The snow will come? ユキフル?
ひさびさの投稿です。よろしくお願いします。
「じゃあ、お前コクれよ」
教室の片隅で男子たちが群がって話している。よく同じメンバーで固まっている。窓の外では枯れ葉が木枯らしによって宙を待っている。
「コクるだぁ?アホ言ってんじゃねーよ。そんなんできるかよ」ムキになって言い返す。
「おまえさ、一年の頃からあいつのことがどうのこうのいってたじゃんか。しかもよ、クラスが違ってもちゃっかり同じ委員会に入ってさ。やっぱ気があるんだろ」別の男子が冷やかしている口調でそう言った。

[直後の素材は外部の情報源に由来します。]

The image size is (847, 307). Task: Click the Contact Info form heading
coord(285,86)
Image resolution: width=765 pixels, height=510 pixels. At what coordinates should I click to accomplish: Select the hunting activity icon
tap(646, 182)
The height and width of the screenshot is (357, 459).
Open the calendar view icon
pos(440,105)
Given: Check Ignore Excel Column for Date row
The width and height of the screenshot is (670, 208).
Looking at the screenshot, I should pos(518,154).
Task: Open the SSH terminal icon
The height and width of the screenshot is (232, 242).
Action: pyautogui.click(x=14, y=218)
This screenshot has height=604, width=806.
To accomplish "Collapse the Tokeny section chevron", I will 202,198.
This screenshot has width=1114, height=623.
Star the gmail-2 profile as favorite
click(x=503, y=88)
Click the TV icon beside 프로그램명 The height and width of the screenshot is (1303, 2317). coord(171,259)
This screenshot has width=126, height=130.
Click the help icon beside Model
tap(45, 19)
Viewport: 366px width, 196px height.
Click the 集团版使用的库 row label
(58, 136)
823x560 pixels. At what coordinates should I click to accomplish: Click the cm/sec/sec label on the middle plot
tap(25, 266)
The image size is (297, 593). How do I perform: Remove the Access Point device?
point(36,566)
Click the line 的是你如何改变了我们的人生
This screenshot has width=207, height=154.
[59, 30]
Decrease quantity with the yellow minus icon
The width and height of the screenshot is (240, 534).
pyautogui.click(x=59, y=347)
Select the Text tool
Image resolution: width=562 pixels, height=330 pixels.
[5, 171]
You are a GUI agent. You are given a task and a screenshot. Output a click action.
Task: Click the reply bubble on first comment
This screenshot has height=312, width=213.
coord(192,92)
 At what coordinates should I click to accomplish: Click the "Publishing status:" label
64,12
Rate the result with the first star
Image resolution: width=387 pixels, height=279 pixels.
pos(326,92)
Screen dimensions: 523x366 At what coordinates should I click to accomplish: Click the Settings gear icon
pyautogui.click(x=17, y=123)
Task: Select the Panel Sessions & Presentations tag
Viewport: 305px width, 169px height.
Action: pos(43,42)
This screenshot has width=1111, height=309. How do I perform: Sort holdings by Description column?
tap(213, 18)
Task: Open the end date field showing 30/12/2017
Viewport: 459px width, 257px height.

「ちげーよ。あれは単なる偶然だ。俺もそんなんなるとは思ってなかったんだよ」今回は、後半になるにつれ声の張り合いがなくなった。
「ほーれ見ろ、やっぱり照れてんじゃね―か。しかもいまは委員長と副委員長だとよ。お前らいい加減付き合ってもいいんじゃないか?」3人目の男子もやはりからかい口調で言う。
「お前ら少しうるせーぞ。それ以上…」
「北上くん。これ、後で配っておいてくれないかい?」会話の途中で、話題の中心となっていた彼は教師に呼ばれた。残された男子たちは、どのようにして北上に告白を成功させるかを話し出した
しばらくして授業開始のチャイムが鳴った。
眠気との戦いを制した北上は、永戸達にまた先ほどの話題に強制的に連行された。
「じゃあ北上。賭けをしないか?残念ながらバレンタインデーは過ぎてしまった。ならばここで狙うべきはもちろん卒業式だろ。お前が賭けに勝ったらコクらなくてもいいが、まけたらちゃんとコクって来いよ。いいチャンスだろ」永戸がそういった。北上は少し考えた。彼自身も何かきっかけがほしくなかったと言えば、それはウソになる。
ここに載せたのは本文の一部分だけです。